在重复和非重复的正则表达式中捕获多个可选组

[英]Capturing multiple optional groups in a regex both repeating and non repeating

I have to match an expression similar to these我必须匹配类似于这些的表达式

STAR 13

STAR 13, 23

STAR 1, 2 and 3 and STAR 1

But only capture the digits.但只捕获数字。 The number of digits is unspecified.位数未指定。

I've tried with STAR(?:\\s*(?:,|and)\\s*(#\\d+))+ But it doesn't seem to capture the terms exactly.我试过STAR(?:\\s*(?:,|and)\\s*(#\\d+))+但它似乎没有准确地捕捉到这些术语。 No other dependencies could be added.无法添加其他依赖项。 Just the re module only.只是re模块而已。
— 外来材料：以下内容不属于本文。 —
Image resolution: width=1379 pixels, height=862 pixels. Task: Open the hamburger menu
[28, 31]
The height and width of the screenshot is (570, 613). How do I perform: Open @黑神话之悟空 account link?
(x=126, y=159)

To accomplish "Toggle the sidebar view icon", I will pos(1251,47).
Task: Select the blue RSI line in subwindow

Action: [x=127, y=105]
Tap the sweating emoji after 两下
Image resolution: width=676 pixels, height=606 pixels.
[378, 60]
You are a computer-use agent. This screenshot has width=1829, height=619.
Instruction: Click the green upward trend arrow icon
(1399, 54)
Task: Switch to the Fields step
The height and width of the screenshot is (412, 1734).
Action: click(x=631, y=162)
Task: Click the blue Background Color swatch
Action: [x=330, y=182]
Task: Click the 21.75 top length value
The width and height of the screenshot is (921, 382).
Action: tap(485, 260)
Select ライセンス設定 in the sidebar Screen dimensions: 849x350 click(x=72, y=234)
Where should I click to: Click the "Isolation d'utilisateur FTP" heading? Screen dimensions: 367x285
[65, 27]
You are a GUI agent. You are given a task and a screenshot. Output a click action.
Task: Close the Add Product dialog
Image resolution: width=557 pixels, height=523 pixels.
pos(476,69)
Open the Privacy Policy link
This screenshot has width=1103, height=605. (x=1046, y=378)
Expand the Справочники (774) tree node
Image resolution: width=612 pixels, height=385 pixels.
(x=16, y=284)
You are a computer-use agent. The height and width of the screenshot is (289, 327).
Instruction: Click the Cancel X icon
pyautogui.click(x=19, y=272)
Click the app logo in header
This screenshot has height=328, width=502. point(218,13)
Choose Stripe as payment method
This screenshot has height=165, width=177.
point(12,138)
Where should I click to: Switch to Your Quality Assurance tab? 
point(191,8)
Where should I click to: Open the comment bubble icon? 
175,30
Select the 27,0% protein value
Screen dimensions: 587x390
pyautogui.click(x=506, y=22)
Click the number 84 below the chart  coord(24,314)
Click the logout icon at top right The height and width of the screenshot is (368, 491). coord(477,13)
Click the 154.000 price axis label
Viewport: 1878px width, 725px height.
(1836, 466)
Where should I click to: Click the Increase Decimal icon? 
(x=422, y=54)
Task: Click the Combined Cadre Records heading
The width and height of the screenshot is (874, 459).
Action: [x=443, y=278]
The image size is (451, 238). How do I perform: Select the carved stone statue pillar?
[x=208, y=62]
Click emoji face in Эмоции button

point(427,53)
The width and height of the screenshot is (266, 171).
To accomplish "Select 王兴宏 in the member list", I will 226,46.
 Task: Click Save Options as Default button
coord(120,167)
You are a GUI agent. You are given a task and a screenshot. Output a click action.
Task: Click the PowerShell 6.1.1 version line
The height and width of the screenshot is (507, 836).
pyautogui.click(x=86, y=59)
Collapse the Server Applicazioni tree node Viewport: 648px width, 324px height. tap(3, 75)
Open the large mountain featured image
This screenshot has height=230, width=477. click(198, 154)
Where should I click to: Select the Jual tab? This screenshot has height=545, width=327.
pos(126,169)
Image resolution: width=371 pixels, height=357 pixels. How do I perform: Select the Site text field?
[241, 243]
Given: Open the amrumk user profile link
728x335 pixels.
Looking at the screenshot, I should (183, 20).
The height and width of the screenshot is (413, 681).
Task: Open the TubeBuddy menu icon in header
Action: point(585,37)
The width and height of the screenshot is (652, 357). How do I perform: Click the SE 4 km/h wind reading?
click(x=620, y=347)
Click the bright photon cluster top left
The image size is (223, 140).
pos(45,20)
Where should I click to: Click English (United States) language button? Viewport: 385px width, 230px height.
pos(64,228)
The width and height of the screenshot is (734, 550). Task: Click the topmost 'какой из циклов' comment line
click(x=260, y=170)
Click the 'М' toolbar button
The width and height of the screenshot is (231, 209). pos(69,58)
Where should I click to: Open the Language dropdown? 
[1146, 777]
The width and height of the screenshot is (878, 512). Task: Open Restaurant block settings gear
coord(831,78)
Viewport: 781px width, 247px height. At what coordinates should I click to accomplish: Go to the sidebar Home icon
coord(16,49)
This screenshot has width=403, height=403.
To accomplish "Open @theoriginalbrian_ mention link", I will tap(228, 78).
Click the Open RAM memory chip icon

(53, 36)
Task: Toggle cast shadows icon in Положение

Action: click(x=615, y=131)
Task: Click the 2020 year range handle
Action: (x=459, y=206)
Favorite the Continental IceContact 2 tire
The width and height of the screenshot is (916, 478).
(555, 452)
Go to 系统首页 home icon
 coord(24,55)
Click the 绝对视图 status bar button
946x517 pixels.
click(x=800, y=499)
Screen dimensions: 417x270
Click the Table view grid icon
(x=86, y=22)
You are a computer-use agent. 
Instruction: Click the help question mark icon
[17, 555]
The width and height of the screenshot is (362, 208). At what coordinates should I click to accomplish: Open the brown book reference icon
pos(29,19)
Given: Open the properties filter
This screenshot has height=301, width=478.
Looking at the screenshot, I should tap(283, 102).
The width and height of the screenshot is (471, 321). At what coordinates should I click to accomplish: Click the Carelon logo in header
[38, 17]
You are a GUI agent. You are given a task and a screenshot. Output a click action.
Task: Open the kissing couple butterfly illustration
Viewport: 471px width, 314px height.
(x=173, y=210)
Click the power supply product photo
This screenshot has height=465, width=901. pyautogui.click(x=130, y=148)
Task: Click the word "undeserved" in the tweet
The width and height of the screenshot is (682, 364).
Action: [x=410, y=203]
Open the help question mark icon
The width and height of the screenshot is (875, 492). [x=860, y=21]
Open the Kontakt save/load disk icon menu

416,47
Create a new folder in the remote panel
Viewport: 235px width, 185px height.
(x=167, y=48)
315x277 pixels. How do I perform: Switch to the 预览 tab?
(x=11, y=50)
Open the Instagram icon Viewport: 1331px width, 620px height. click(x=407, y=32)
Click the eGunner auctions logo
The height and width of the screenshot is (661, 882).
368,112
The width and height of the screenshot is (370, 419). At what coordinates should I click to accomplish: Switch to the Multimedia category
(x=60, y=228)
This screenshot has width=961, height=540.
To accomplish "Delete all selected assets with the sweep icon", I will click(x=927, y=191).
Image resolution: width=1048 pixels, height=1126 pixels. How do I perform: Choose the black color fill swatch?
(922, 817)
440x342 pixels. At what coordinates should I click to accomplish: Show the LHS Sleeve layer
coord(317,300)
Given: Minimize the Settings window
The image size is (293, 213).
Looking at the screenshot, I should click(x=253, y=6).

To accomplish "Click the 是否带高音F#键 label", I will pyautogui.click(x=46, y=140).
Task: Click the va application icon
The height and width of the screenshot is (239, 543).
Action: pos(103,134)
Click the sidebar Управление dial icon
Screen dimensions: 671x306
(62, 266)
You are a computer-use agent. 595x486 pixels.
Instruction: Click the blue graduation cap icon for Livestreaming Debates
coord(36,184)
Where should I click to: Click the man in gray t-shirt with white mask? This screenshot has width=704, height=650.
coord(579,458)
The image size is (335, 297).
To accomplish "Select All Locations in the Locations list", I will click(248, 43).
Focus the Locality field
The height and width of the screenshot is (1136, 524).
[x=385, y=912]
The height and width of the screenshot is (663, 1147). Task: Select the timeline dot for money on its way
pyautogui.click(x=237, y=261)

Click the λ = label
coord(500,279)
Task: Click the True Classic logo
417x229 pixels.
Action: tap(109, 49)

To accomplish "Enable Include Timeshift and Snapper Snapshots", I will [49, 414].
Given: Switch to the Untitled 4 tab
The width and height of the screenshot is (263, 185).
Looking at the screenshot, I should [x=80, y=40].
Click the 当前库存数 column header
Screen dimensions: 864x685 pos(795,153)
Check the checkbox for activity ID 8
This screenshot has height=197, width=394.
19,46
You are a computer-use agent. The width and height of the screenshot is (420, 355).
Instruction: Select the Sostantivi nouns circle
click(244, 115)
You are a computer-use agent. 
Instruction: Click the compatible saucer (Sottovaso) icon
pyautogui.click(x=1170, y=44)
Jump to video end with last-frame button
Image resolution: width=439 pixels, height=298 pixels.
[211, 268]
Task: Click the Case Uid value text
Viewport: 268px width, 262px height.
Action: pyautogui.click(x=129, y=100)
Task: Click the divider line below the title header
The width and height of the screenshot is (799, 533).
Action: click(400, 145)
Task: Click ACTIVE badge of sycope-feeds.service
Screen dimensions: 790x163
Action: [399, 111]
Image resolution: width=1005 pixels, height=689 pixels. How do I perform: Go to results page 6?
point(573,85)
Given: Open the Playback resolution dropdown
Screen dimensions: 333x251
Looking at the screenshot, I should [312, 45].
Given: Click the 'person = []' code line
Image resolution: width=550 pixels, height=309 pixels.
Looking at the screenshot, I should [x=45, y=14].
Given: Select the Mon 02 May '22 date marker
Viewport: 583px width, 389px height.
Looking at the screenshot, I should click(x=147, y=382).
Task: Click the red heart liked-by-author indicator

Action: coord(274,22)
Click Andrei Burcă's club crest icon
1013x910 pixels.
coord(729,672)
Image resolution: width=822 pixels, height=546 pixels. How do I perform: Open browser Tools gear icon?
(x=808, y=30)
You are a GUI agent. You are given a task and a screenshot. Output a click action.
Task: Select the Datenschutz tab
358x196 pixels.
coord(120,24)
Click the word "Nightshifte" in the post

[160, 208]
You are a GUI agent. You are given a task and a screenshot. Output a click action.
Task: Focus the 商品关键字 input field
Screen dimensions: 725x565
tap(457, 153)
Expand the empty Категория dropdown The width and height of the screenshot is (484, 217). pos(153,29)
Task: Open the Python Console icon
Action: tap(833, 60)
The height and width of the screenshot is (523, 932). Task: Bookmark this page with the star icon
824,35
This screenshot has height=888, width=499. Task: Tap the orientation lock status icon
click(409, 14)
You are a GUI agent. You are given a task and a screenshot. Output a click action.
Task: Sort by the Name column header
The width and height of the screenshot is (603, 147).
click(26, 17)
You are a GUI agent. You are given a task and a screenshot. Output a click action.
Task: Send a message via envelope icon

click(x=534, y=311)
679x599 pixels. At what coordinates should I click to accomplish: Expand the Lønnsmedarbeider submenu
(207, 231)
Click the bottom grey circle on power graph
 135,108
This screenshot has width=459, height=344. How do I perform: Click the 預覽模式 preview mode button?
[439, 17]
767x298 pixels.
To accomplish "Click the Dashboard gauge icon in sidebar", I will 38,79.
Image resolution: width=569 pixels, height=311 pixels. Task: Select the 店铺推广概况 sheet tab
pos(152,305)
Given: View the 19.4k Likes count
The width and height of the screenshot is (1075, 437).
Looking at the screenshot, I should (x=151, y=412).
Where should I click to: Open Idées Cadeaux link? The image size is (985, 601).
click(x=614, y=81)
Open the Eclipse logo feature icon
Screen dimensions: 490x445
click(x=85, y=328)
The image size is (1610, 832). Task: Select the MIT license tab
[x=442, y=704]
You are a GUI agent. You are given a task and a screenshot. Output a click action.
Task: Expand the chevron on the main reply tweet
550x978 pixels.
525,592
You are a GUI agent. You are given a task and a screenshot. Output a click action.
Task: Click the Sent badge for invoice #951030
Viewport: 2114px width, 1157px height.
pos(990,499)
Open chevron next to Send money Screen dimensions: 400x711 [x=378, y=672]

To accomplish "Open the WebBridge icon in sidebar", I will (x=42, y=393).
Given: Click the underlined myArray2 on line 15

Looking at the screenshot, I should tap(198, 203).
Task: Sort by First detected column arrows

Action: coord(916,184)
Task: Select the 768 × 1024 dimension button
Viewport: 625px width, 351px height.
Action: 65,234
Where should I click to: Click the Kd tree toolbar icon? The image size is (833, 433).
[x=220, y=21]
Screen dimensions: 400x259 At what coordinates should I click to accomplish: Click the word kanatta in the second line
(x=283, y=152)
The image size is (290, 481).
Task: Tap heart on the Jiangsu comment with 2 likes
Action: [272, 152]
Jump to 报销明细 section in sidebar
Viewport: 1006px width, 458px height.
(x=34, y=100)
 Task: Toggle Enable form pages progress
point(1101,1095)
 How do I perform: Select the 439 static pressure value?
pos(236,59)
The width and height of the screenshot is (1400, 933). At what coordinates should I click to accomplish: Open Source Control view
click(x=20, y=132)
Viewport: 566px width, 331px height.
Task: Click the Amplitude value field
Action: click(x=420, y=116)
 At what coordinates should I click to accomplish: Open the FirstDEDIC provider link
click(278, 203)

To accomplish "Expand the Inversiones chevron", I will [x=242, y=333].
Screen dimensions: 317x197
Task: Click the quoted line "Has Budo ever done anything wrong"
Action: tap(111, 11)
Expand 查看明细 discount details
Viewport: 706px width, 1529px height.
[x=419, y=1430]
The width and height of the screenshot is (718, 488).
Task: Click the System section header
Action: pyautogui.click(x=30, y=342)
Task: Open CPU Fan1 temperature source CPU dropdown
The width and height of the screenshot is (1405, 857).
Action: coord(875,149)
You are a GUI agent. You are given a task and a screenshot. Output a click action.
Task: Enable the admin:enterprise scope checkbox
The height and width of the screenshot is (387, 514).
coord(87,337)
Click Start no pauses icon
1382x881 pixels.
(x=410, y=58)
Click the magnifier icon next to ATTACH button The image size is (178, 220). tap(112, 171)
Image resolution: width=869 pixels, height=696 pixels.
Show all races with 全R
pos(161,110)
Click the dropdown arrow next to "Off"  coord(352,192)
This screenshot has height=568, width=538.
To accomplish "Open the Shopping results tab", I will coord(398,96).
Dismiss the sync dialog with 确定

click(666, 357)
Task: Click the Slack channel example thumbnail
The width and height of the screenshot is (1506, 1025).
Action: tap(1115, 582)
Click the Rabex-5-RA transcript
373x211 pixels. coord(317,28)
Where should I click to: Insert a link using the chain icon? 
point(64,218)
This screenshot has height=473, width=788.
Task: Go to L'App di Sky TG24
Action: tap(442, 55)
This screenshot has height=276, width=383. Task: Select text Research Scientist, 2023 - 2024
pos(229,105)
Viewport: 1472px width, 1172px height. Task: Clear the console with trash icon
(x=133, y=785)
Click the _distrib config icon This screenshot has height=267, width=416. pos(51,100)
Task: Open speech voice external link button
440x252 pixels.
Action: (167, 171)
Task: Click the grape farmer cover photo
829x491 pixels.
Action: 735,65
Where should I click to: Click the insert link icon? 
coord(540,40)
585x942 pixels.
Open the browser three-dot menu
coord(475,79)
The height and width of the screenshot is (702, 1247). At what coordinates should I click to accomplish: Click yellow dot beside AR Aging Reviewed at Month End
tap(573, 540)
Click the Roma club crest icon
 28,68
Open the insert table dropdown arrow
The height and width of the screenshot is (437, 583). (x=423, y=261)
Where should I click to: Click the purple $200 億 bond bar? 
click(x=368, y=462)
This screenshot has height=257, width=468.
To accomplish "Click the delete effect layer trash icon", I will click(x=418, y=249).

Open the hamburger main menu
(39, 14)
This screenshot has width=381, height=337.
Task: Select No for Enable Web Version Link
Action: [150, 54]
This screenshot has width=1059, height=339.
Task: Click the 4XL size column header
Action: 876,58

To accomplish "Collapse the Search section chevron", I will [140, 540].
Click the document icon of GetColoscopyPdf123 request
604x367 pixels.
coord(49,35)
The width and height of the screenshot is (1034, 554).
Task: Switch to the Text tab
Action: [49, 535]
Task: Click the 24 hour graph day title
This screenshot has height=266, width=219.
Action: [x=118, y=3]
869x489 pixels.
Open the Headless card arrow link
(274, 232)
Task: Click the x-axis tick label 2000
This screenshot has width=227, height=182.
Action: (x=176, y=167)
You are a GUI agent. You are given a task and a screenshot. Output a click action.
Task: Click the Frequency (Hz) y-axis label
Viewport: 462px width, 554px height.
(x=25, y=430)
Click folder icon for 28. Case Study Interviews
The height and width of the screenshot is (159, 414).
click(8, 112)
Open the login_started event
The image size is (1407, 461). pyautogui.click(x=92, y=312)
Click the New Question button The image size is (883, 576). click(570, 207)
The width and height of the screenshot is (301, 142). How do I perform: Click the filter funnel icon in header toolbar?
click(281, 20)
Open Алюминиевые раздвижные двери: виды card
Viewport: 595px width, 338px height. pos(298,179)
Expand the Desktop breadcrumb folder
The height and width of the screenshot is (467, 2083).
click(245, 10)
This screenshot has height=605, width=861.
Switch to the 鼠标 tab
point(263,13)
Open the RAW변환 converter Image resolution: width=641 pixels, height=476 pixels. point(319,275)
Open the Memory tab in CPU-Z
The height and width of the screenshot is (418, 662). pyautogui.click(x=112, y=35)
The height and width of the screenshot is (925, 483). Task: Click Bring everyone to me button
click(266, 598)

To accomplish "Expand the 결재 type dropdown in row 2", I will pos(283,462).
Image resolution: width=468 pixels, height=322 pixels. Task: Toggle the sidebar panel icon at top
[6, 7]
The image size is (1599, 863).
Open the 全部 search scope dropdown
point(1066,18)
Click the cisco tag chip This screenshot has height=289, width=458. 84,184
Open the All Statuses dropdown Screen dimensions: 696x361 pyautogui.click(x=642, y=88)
The problem is a much larger one where STAR is another regular expression which has already been solved.问题是一个更大的问题,其中STAR是另一个已经解决的正则表达式。 Please don't bother about it and just consider it as a letter combination.请不要理会它,只需将其视为一个字母组合即可。 Just include the letters STAR in regular expressions.只需在正则表达式中包含字母STAR

If you don't know the number of the digit r'[0-9]+' to specifie 1 digit or more.如果您不知道数字r'[0-9]+'数字,请指定 1 位或更多。 And to capture all number, you can use : r'(\\d+)'并捕获所有数字,您可以使用: r'(\\d+)'

Do it with one regex:用一个正则表达式来做:

re.findall("STAR ([0-9]+),? ?([0-9]+)? ?a?n?d? ?([0-9]+)?",a)

[('13', '', '')] [('13', '', '')]

[('13', '23', '')] [('13', '23', '')]

[('1', '2', '3'), ('1', '', '')] [('1', '2', '3'), ('1', '', '')]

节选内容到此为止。